According to Herbert, the first line of defence is to rectify any risk factors in your vehicle.

“Regular services and maintenance will detect risk factors, such as fuses blowing or oil and other fluid leaks. Of your own accord, pay attention to sudden and dramatic changes in fuel and oil levels and engine temperature," he said.

“If, however, you still find yourself in this situation, react quickly but calmly. Get out of the vehicle as fast as possible. Some retailers sell kits that you can keep in your cubbyhole to help you get out of the car if you can’t open the door or window. They contain items to cut seatbelts and break windows. Know where these are and keep them within reach.” 

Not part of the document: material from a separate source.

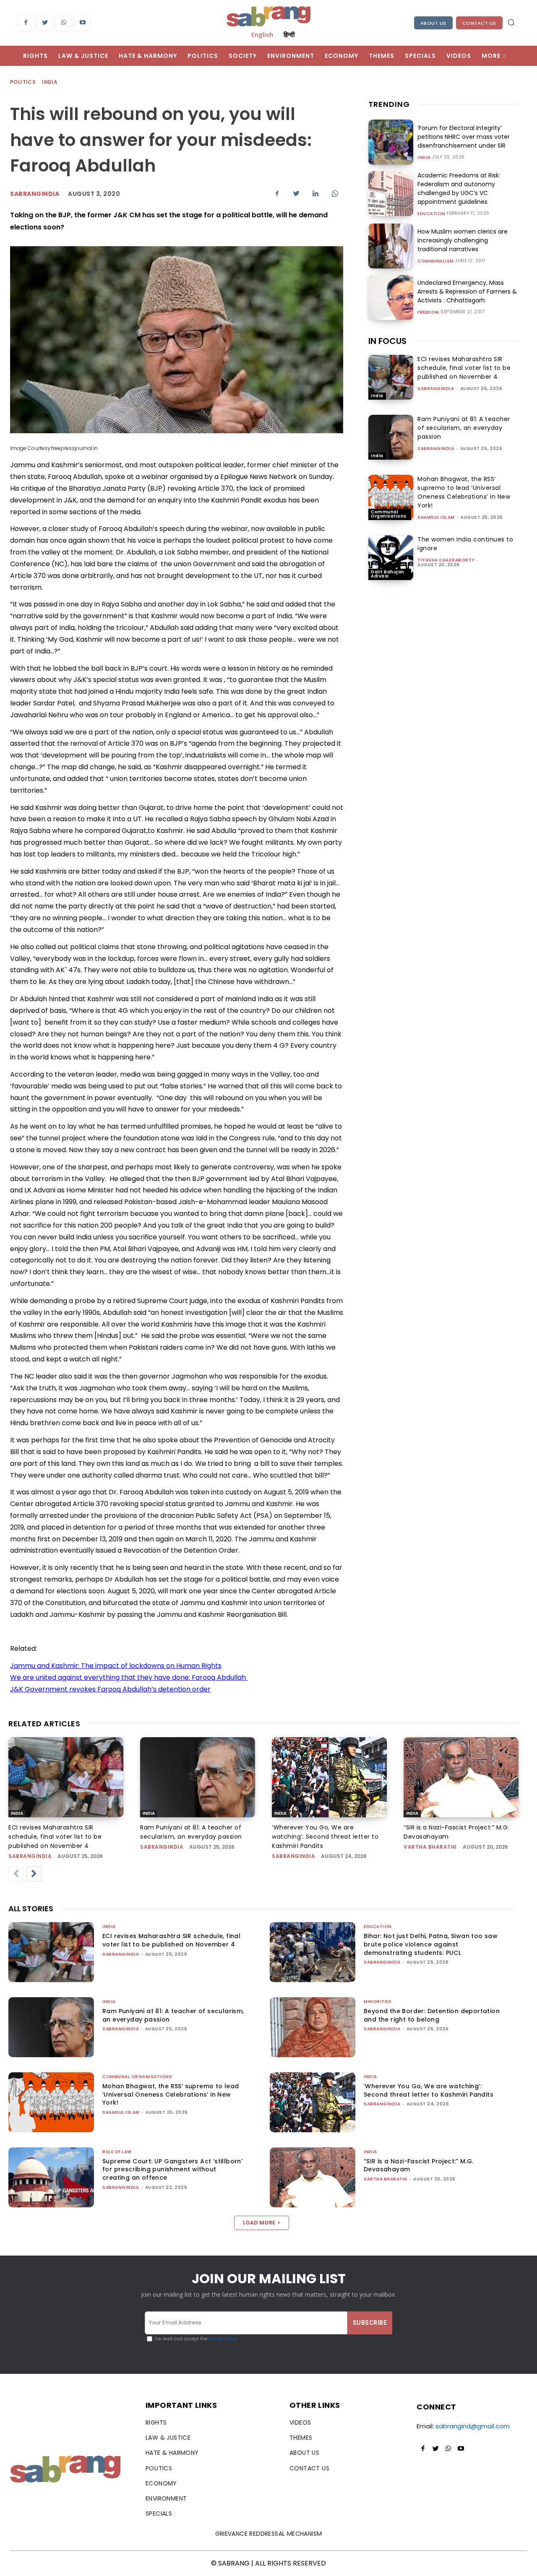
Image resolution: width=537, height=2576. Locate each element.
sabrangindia (435, 388)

Follow these tips if you find yourself in this dangerous situation:

  • If you notice smoke coming out of the air vents, from under the vehicle or even inside the cabin, pull over immediately and turn off the ignition.
  • Exit the car immediately.
  • Do not attempt to extinguish the fire yourself - rather call for emergency help as it is likely to worsen the fire.
  • Alert oncoming traffic to the danger with hazard triangles.

If you are stuck in a car after a crash, you should do the following:

  • Before you even encounter an emergency, read your owner’s manual to check if there is an emergency reserve that can open the doors and windows if the engine fails or if there are any emergency handles.
  • Do not wait for emergency personnel to free you - time is of the essence.
  • Keep scissors in the cubbyhole so that if your seatbelt does not release, you can cut it off.
  • If you do not have scissors, put the top section of your seat as far down as you can and try to wiggle out of the seatbelt.
  • If your window shattered in the crash, you should be able to kick the glass out.
  • If a window did not break, you will need to break one. Do not break the front or rear windows as the glass is more difficult to break - rather select a side window.
  • Breaking a window in a car is very difficult. It's therefore worthwhile to keep a glass-breaking device in the cubbyhole
  • If you don't have one, look for something strong and slightly pointed at the end.
  • Try to break the window around the edges, not in the centre.

None of these methods are failproof, however. “Power is knowledge. If you think of the possibility and how to escape from it before it actually happens, it may guide your reactions more effectively,” added Herbert.